The following are bullet points to help you:

  • It is best to start on a day that is low stress; or at least not on a day you do a
    hard workout in the gym!
  • During fasting periods, consume only water, tea, or black coffee. If desired, a
    small amount of ghee or coconut oil in a hot beverage is permitted during the
    fasting periods.
  • Start with a 14- to 16-hour fast three to four times a week. This means all
    food is consumed within an eight- to 10- hour window, i.e., 10 a.m. to 8 p.m.
    or 10 p.m. to 6 p.m. each day. (Women tend to do better with slightly shorter
    fasts when compared with men.)
  • You can try to progress to a 16-hour fast each day of the week where all food
    is consumed within an eight-hour window each day.
  • If desired and tolerated, you may add a 40-hour fast once or twice a month.
    For example, if you eat between 12 and 8 p.m., you would finish your last
    meal on Friday night at 8 p.m. and not eat again until Sunday at 12 p.m. T​his
    is a more advanced strategy and should only be done by those who
    already have experience with fasting.

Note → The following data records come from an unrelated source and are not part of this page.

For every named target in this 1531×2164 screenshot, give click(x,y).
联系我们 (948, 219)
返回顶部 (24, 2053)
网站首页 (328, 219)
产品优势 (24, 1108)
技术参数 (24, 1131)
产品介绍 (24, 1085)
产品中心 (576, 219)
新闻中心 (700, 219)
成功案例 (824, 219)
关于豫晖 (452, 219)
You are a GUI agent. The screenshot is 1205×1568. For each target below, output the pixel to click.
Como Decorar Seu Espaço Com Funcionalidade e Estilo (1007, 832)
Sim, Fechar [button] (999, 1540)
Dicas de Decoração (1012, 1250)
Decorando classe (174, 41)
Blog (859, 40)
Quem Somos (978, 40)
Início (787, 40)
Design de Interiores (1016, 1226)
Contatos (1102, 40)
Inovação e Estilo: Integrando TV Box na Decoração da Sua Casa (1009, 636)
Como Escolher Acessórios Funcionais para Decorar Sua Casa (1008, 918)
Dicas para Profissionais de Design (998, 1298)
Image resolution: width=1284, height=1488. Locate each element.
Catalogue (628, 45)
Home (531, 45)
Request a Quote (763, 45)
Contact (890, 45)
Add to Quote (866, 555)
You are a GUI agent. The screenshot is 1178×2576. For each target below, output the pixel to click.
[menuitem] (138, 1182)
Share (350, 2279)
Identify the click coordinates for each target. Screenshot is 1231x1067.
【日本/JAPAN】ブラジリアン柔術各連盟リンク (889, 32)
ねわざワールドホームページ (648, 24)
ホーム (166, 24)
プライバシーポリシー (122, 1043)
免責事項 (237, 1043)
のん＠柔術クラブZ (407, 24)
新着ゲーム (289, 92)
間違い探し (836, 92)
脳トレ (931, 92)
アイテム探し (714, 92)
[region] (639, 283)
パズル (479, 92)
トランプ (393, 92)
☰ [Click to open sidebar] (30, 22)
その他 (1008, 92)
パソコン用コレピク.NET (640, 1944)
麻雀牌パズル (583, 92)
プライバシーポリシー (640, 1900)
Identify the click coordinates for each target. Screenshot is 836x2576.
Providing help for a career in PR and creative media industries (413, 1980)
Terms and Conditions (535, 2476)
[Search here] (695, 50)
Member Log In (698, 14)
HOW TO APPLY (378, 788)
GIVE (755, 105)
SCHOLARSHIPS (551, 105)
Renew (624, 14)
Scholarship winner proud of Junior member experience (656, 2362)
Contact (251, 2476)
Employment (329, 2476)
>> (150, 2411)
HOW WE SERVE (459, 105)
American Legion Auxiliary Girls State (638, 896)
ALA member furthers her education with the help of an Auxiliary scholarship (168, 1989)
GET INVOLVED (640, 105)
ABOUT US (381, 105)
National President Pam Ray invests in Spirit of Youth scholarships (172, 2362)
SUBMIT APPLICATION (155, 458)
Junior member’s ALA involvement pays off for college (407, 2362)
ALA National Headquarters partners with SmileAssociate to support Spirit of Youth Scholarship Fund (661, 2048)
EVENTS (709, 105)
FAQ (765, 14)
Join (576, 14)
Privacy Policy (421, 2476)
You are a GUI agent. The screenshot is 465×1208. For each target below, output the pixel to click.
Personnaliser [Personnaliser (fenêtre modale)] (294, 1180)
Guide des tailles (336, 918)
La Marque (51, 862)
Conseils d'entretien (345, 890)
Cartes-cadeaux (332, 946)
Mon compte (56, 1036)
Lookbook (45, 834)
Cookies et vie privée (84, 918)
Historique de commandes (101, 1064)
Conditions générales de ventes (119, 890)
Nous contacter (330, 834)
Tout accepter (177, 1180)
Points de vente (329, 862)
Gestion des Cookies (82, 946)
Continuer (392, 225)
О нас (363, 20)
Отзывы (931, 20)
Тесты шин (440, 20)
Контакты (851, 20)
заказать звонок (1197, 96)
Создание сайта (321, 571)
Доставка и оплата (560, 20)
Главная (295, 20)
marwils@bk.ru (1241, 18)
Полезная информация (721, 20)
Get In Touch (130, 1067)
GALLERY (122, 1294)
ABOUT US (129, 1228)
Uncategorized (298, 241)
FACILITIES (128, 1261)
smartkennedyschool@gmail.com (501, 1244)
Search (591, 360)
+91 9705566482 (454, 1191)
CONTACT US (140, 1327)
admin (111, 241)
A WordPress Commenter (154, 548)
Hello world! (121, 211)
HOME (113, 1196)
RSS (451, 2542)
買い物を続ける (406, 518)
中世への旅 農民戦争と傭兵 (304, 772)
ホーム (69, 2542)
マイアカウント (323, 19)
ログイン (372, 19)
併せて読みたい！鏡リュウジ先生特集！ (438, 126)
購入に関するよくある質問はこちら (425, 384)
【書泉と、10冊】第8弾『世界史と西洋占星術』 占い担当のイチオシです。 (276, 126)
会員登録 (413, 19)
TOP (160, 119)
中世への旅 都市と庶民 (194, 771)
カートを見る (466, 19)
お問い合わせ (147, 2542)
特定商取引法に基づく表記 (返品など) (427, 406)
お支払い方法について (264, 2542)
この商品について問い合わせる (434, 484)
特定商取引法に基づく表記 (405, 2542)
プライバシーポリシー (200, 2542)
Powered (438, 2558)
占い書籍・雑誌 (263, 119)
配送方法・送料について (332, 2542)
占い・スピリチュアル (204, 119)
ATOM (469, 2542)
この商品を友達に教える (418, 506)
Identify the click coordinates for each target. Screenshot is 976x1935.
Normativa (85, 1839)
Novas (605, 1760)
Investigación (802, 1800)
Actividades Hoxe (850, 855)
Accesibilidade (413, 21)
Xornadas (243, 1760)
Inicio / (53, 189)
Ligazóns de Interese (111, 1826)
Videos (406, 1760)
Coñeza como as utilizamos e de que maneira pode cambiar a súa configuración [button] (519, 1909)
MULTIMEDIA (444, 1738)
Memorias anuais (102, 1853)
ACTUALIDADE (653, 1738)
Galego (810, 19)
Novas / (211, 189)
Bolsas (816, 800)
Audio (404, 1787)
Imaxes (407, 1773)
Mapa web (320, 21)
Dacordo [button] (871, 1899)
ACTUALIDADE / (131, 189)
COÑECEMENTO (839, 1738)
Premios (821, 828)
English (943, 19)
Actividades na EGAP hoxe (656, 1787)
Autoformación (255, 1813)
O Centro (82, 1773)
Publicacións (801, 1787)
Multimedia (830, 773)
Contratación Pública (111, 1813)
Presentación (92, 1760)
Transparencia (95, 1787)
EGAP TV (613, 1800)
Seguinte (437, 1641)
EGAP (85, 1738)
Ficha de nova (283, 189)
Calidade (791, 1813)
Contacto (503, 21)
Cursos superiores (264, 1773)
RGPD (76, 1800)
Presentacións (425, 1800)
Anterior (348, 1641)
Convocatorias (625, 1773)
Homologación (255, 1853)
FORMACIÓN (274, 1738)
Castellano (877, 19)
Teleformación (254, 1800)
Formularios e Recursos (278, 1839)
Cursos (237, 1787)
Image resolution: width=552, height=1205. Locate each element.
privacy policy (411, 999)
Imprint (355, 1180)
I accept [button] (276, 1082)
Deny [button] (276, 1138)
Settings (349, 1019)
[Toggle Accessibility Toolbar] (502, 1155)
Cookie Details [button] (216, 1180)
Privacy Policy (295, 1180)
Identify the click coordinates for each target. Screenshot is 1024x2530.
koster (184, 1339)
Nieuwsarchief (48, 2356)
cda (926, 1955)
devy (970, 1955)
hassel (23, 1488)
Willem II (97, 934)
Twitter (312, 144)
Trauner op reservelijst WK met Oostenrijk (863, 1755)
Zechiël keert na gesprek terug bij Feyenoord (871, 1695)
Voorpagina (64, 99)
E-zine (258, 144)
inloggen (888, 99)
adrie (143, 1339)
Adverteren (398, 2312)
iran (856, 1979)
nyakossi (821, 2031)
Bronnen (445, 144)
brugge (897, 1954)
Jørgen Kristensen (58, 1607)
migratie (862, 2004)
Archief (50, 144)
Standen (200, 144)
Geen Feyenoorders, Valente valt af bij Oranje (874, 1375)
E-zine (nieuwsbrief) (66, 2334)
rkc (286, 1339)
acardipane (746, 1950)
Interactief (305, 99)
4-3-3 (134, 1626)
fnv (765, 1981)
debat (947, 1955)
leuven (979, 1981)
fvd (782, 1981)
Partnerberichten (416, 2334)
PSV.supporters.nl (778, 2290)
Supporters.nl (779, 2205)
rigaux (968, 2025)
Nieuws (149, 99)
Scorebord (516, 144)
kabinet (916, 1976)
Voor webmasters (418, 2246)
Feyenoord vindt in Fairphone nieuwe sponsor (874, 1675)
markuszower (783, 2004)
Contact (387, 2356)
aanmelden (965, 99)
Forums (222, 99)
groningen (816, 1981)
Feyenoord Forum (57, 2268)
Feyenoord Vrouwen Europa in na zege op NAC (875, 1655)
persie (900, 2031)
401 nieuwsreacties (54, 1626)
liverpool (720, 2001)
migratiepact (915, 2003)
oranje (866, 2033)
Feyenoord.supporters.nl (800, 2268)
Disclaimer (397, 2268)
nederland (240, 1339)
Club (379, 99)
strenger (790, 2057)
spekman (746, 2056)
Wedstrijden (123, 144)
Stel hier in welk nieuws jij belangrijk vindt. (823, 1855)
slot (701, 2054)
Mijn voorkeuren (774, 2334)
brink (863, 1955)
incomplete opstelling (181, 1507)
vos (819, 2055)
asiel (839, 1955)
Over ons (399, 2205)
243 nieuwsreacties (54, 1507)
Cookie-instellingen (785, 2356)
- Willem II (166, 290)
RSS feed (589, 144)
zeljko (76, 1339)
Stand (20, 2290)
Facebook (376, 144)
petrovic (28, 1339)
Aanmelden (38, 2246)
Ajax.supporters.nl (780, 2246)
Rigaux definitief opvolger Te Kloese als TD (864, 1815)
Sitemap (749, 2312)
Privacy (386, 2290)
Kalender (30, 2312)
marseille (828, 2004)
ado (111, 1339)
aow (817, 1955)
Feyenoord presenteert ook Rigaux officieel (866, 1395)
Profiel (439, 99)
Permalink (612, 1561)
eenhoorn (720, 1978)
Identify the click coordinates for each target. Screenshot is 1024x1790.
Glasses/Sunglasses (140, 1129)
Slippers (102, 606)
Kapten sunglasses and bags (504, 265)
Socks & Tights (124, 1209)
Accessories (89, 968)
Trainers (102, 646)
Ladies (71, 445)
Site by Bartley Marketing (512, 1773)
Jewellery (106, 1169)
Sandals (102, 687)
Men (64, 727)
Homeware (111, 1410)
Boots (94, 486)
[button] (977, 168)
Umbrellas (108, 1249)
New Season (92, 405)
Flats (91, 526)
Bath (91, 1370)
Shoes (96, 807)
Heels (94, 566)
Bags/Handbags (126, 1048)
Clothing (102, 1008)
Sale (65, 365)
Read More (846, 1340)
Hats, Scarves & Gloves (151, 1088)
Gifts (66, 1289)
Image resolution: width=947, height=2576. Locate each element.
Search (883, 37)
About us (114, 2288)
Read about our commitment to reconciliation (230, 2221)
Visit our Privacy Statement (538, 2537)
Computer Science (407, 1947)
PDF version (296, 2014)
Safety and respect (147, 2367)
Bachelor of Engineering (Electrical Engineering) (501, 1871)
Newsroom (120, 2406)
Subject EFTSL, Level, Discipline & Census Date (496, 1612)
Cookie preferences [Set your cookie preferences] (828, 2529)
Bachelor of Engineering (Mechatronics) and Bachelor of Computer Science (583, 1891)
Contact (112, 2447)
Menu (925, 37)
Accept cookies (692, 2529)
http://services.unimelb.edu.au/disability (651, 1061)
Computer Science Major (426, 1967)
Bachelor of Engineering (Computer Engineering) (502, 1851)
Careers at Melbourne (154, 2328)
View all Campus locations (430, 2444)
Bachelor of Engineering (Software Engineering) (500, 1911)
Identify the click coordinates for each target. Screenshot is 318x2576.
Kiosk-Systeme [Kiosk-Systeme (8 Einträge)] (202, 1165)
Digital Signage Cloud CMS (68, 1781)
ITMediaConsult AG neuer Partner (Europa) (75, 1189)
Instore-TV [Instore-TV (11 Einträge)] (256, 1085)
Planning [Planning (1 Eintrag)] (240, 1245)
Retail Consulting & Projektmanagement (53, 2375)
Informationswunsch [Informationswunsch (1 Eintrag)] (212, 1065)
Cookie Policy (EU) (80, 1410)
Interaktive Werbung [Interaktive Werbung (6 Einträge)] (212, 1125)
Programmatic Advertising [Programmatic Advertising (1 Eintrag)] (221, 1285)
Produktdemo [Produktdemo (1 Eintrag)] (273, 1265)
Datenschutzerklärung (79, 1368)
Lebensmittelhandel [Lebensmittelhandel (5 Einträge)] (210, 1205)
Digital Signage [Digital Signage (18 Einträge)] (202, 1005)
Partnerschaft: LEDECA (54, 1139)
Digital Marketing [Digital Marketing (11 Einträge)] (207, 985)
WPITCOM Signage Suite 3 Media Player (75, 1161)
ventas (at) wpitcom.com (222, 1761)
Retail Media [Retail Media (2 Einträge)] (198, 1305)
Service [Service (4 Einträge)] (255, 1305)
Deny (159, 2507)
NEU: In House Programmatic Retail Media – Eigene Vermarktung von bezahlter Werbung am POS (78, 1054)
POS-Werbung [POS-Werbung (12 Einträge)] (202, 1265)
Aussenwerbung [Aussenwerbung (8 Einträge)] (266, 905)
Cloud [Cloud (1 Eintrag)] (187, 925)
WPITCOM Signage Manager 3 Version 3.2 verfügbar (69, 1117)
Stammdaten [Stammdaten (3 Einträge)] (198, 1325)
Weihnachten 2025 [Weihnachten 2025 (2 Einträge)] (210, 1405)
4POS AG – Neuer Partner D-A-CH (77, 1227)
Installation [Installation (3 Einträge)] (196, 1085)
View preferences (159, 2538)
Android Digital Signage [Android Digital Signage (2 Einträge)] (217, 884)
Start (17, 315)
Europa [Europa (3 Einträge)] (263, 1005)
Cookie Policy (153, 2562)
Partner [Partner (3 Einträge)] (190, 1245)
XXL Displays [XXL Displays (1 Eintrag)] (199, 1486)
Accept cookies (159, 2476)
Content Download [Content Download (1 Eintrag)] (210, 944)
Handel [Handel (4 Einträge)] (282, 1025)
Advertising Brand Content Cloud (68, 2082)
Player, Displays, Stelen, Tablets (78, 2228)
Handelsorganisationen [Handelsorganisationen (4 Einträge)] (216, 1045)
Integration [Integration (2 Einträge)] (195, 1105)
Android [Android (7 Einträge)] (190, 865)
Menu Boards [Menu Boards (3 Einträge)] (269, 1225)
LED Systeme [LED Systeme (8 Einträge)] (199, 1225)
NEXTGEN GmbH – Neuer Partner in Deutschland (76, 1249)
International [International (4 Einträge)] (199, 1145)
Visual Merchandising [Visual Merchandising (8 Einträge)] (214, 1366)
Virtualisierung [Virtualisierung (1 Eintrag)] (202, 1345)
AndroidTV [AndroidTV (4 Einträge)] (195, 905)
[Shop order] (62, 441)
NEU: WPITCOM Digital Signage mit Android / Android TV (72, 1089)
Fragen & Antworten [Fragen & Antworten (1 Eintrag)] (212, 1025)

It’s important to listen to your body​ and only fast on days when you feel up to it.
You must take other life stressors into account and recognize that intermittent
fasting, while often beneficial, is another stress on the body. When background
levels of stress are low to moderate, this can be beneficial, but when they are high,
intermittent fasting can cause problems.

It’s also important to monitor sleep, energy levels, and cognitive function. If any of
these start to decline, it may be time to reconsider how often to fast.
Finally, while fasting is great, keep in mind that the way you break your fast is just as
important. It’s completely counterproductive to fast and then immediately binge on
unhealthy foods. In other words, don’t break your fast by going through the drive-thru or eating a bunch of white bread or sugar. Try a meal with plenty of protein, fiber,
vegetables, and healthy fats to break your fast. Your body will thank you!